> Work to complete
Run through the records and show each line that includes the string "will".

◆ ◆ ◆ ◆

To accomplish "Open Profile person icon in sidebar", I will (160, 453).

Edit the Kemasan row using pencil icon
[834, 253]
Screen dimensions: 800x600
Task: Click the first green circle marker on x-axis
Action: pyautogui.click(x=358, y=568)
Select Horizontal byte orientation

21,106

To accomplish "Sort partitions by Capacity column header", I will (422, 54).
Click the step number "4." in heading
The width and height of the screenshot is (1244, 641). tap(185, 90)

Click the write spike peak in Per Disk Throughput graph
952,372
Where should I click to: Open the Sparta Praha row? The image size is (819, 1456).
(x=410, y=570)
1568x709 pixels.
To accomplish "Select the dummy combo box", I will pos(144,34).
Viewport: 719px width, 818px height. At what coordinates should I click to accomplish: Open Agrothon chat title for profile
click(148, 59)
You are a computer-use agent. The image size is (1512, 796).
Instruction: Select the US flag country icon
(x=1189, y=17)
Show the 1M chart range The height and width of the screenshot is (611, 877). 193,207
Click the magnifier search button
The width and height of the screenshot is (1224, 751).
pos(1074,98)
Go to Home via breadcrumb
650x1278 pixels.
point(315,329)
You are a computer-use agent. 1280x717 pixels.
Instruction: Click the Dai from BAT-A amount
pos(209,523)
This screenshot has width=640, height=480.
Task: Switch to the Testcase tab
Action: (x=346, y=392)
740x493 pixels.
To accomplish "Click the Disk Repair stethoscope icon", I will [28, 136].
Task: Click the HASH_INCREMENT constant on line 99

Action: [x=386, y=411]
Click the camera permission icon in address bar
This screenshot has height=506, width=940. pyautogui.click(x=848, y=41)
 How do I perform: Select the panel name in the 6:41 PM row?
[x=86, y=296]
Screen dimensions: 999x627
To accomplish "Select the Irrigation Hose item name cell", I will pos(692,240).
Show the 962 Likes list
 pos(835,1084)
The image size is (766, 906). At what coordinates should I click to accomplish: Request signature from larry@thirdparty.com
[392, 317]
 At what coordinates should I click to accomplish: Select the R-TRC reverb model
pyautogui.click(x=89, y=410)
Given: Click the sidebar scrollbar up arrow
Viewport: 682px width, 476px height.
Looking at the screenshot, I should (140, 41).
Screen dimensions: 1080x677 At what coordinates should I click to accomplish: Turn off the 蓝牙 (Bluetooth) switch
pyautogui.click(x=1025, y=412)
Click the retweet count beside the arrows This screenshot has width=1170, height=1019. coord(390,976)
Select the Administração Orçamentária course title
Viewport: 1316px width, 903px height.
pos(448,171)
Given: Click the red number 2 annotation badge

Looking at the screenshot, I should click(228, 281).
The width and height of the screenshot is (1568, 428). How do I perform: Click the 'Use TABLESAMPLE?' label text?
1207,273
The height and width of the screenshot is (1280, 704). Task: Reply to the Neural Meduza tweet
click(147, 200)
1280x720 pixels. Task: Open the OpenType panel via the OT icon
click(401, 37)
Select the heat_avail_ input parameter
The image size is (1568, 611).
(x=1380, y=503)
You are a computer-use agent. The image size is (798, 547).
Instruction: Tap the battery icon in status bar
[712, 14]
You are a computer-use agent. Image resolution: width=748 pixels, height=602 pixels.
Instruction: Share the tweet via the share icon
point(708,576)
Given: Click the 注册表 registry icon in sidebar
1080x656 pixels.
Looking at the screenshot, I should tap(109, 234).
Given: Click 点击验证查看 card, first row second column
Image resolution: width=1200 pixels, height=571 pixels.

◆ ◆ ◆ ◆

> Reply
To accomplish "Open Profile person icon in sidebar", I will (160, 453).
To accomplish "Sort partitions by Capacity column header", I will (422, 54).
To accomplish "Select the dummy combo box", I will pos(144,34).
To accomplish "Click the Disk Repair stethoscope icon", I will [28, 136].
To accomplish "Select the Irrigation Hose item name cell", I will pos(692,240).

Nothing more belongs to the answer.